Questions remain over future of Dash 8 turboprop as backlog shrinks to 26 aircraft

Bombardier's de Havilland workforce has started to return to work after a two-month shutdown, but the company warns that in the absence of a new agreement to cut costs, the future of Dash 8 regional turboprop and Global Express business jet production at the Toronto plant remains in question.

The company wanted a new labour deal agreed by 4 February, when 1,360 of 1,600 workers laid off late last year were due to return to work. Talks with unions have broken down. The current contract does not expire before June, but the company warns that the employees still furloughed may be permanently laid off.

"We now have to start looking at alternatives, including moving certain elements of production from Toronto to Montreal," says Bombardier. A slump in sales of the Dash 8 Q Series of 35- to 70-seat turboprops and the Global Express large business jet forced the company to suspend production of the aircraft.

This raises further questions about the long-term viability of the Dash 8, the order backlog for which has shrunk to 26 aircraft, including 10 Q400s. Annual production stands at 36 turboprops a year.

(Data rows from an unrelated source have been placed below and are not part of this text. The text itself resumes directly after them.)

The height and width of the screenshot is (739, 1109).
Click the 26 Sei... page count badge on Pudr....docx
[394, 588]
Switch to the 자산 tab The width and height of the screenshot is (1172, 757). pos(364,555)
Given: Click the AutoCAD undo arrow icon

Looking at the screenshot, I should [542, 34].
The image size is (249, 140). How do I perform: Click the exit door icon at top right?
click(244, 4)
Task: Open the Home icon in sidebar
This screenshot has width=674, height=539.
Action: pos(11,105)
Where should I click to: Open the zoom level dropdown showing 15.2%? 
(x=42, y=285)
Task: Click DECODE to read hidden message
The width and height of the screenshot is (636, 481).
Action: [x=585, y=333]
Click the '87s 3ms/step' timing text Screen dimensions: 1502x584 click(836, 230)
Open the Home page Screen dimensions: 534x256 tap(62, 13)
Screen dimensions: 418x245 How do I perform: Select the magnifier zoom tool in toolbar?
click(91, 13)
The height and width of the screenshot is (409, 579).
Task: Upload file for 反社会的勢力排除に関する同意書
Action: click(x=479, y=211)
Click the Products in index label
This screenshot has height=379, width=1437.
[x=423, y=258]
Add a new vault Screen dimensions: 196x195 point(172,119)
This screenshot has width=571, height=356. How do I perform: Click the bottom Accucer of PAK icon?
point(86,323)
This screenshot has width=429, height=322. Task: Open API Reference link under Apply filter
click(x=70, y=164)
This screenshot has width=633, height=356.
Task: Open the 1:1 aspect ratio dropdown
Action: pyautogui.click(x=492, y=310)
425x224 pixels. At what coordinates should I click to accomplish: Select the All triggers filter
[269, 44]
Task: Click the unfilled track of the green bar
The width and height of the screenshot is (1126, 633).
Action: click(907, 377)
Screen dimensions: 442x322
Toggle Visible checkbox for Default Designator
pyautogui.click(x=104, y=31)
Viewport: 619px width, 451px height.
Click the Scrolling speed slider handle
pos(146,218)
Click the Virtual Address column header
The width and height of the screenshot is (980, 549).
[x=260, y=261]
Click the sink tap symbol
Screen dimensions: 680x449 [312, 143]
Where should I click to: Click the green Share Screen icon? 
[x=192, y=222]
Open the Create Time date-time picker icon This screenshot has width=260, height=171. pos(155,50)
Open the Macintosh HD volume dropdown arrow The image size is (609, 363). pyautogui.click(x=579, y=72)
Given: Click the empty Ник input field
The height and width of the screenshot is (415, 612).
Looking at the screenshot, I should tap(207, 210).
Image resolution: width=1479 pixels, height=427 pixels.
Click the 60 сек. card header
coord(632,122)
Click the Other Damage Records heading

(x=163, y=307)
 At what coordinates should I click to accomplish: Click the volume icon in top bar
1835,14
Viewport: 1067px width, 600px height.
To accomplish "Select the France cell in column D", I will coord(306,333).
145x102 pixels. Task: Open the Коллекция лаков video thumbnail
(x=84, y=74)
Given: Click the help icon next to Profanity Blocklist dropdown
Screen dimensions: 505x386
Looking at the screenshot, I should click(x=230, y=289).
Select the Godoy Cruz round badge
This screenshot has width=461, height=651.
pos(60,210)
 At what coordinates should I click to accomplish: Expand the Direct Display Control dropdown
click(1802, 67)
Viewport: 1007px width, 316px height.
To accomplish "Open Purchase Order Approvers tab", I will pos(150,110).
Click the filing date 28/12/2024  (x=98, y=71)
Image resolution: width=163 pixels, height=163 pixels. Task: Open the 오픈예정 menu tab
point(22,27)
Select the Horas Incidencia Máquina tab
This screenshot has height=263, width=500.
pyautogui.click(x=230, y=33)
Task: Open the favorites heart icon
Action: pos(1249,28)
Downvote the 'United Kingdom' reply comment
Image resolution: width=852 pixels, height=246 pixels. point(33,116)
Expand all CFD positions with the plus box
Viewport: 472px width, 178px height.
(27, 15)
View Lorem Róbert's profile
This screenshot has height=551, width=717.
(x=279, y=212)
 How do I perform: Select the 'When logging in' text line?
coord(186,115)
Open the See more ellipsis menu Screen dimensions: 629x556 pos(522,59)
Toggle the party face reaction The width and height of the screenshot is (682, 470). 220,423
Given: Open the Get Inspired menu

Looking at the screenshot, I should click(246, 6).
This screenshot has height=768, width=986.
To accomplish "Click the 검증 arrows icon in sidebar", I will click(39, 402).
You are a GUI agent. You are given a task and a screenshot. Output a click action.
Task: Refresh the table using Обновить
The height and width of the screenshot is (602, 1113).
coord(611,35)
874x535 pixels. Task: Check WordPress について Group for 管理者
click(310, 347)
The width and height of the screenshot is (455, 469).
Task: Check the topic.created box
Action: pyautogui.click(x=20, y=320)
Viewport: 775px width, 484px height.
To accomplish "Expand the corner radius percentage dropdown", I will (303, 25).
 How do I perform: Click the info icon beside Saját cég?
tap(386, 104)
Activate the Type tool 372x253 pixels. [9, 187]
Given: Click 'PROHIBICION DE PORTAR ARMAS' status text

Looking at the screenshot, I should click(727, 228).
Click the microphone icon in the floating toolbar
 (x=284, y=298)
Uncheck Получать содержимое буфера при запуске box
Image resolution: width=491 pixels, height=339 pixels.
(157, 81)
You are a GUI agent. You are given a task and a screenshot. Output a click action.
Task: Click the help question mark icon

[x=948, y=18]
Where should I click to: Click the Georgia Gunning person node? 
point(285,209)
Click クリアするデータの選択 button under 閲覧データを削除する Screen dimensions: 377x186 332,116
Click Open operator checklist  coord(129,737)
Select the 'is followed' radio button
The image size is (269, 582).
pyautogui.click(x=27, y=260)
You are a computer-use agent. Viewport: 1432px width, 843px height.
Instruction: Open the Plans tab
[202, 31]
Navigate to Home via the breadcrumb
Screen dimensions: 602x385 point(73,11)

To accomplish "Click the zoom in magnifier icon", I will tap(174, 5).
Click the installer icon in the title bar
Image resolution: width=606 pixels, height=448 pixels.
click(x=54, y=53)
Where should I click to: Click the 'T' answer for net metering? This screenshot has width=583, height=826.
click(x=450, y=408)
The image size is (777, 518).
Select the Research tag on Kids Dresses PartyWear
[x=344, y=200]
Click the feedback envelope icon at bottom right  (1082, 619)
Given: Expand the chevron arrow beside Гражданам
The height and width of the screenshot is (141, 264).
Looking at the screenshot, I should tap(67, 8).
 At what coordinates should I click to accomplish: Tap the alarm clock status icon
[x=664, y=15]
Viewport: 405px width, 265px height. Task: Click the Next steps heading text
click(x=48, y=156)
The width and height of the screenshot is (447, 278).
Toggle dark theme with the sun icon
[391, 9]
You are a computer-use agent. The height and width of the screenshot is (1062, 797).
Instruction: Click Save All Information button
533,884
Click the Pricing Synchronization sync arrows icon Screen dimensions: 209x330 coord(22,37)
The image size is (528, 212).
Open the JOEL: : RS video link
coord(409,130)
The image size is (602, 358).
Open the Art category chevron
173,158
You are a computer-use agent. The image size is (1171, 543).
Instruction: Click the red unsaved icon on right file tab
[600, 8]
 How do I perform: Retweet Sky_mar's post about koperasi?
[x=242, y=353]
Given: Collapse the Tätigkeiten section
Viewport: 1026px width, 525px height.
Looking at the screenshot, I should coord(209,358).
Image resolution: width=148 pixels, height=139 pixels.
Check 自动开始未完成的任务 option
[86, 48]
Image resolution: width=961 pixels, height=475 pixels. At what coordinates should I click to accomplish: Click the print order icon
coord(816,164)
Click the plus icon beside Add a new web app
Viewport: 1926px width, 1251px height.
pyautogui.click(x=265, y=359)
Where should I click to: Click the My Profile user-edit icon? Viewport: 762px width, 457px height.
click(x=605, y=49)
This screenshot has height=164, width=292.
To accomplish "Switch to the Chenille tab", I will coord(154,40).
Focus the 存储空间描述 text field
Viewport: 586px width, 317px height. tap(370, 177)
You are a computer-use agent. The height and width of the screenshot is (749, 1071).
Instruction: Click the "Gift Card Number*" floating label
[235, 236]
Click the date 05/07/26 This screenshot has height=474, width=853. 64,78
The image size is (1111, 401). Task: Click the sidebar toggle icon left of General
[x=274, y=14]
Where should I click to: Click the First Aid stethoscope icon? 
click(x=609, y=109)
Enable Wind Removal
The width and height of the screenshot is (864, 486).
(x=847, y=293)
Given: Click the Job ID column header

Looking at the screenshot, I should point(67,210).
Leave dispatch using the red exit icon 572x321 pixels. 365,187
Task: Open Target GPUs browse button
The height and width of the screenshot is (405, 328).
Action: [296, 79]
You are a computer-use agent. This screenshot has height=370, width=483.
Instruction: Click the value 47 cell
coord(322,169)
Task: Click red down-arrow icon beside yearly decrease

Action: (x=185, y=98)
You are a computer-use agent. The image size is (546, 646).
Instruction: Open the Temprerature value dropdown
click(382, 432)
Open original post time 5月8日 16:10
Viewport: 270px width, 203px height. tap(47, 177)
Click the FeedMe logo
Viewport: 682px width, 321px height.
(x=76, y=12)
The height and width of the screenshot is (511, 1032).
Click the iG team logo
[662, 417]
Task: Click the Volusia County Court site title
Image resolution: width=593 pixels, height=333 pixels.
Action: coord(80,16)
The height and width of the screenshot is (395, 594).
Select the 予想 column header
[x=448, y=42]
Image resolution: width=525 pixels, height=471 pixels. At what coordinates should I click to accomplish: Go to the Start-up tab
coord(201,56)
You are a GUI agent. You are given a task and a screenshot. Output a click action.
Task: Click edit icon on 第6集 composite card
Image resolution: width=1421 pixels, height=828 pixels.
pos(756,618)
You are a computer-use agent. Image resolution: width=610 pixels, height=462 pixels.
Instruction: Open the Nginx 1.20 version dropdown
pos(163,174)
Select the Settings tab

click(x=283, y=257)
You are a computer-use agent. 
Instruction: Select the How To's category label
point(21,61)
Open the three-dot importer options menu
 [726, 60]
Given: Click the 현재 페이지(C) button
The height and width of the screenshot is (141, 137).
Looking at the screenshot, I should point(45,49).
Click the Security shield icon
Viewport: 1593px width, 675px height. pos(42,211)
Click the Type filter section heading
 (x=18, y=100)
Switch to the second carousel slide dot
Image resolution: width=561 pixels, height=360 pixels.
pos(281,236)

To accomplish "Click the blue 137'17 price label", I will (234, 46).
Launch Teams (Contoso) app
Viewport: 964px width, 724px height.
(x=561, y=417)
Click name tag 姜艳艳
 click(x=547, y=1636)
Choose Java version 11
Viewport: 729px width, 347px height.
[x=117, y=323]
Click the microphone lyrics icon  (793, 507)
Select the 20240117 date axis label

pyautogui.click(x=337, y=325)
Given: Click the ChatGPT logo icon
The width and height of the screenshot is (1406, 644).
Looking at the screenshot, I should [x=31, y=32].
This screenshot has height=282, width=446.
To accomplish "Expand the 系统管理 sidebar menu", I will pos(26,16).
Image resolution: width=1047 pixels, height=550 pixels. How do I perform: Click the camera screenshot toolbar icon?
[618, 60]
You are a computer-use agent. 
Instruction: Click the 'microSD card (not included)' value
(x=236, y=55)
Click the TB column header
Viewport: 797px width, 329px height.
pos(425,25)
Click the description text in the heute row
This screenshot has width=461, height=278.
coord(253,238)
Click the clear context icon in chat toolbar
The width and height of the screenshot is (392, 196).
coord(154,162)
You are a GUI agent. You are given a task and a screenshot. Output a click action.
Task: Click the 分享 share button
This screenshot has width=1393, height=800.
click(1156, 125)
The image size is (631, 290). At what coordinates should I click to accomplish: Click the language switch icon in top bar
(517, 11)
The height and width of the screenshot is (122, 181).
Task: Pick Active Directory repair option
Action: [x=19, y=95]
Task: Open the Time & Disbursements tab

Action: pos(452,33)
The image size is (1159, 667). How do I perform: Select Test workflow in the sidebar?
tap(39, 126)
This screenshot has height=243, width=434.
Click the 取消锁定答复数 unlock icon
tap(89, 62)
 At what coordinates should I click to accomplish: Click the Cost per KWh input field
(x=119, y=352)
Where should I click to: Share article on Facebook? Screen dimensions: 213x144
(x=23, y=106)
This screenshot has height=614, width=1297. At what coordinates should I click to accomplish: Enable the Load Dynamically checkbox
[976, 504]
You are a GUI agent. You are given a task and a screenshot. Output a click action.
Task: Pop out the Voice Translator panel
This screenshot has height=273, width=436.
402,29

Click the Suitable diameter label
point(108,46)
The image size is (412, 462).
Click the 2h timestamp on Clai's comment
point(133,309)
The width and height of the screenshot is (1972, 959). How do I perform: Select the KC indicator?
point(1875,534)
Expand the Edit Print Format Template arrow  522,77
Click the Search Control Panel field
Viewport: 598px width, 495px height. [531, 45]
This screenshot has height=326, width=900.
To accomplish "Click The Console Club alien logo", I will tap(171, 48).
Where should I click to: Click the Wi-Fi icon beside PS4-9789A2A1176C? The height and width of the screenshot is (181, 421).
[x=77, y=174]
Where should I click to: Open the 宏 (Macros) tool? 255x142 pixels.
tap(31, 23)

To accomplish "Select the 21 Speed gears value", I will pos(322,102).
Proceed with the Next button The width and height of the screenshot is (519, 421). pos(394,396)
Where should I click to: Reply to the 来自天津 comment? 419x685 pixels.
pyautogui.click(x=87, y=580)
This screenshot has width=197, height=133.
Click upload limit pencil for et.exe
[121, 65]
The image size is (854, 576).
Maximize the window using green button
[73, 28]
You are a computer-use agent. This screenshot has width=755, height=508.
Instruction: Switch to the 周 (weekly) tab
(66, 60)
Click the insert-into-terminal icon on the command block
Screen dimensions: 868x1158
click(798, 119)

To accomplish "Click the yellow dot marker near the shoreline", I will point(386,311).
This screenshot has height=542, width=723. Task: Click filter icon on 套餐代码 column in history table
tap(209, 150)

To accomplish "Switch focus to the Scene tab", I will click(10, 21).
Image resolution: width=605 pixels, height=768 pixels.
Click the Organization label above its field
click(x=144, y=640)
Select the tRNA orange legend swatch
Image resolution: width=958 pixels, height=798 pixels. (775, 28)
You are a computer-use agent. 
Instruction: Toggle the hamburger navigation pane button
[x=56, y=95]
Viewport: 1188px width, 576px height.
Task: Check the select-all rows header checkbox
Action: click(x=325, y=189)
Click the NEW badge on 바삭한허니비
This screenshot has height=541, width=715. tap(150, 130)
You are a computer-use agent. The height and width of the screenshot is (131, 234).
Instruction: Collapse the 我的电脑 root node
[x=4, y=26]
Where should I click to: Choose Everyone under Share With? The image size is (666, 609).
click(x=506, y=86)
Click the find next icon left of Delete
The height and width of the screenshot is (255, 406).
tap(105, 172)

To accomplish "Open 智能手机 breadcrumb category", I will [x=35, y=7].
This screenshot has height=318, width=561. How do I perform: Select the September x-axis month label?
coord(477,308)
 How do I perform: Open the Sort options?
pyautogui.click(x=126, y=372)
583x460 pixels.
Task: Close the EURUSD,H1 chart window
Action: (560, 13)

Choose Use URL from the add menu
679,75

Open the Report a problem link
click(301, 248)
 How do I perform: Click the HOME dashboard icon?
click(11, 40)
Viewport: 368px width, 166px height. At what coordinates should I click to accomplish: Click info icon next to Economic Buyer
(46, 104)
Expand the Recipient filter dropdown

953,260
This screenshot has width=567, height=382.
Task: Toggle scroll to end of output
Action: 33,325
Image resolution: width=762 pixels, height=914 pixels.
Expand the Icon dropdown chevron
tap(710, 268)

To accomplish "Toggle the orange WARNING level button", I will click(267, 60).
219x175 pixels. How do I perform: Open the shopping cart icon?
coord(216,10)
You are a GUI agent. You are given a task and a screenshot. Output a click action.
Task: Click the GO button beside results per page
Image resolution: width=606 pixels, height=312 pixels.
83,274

Deliveries of the newer Q400 prior to December's shutdown were sluggish, with just one aircraft delivered in the third quarter of last year and another 70-seater in Bombardier's traditionally busy month of December. A recent report by Merrill Lynch suggests there is a possibility of a Q400 writedown of capitalised excess production costs, estimated to be in the region of $200 million.

Bombardier says it remains committed to the programme, having recently sold three Q300s to Qantas and a single aircraft to Petroleum Air Services. There are unfilled options for another 49 aircraft.